Where a line below has the string "screenshot" in it, include it in the count, and give that count alone.

____ INFORMATION PROVIDED

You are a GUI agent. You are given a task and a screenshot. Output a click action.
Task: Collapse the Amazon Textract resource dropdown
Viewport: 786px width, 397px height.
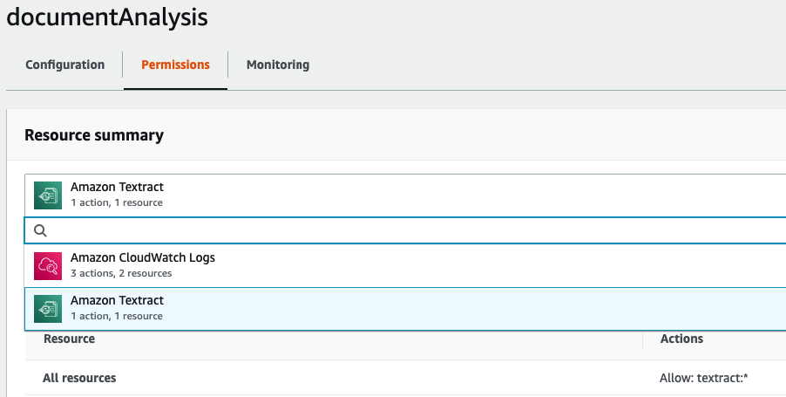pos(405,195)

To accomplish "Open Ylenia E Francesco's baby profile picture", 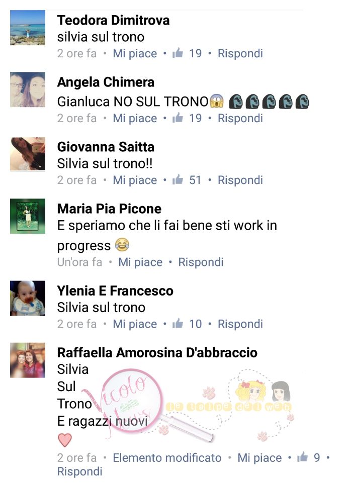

________
____ INFORMATION PROVIDED

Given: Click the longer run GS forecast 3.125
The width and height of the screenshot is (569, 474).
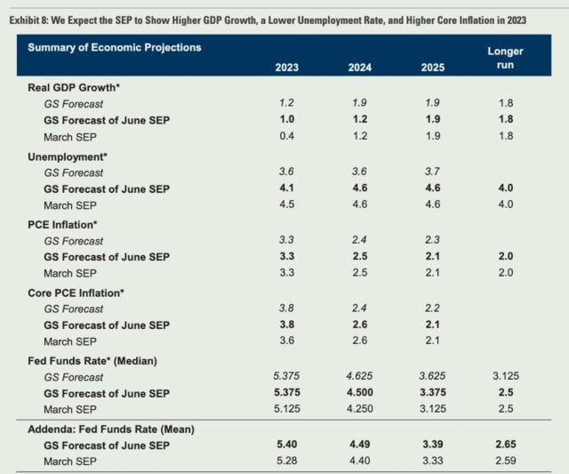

________
____ INFORMATION PROVIDED

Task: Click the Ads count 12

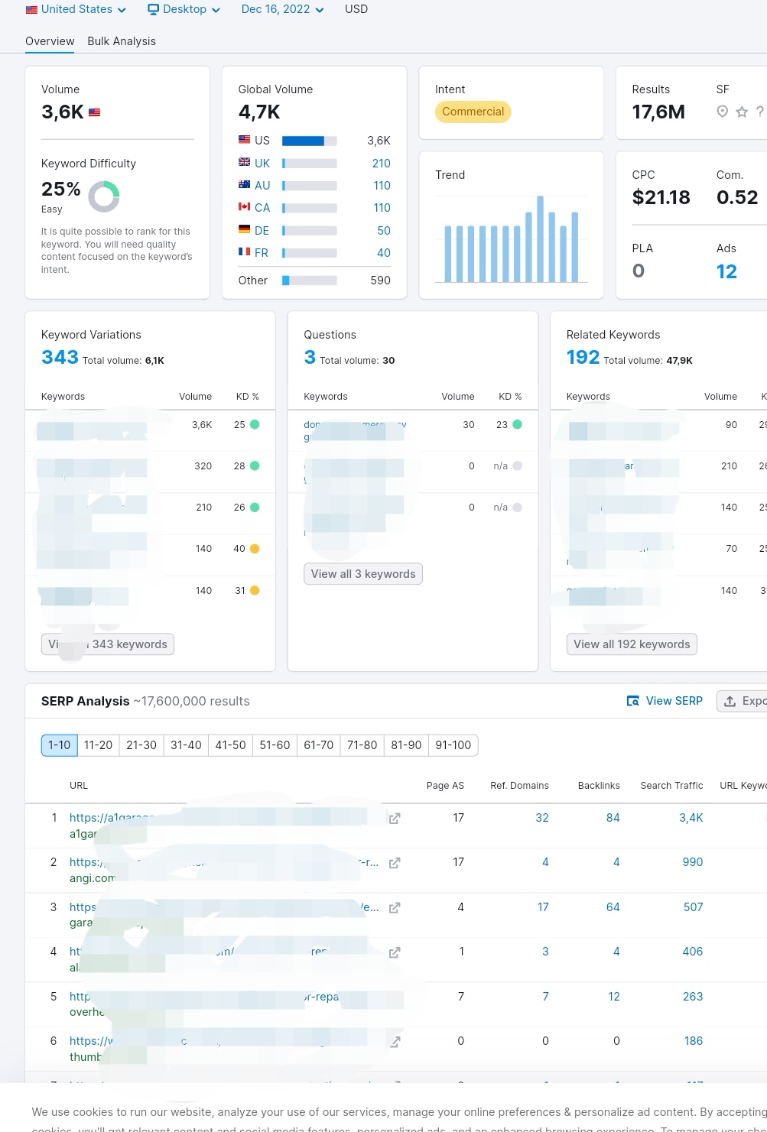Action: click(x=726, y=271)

________

[RESPONSE TO THIS TASK] 2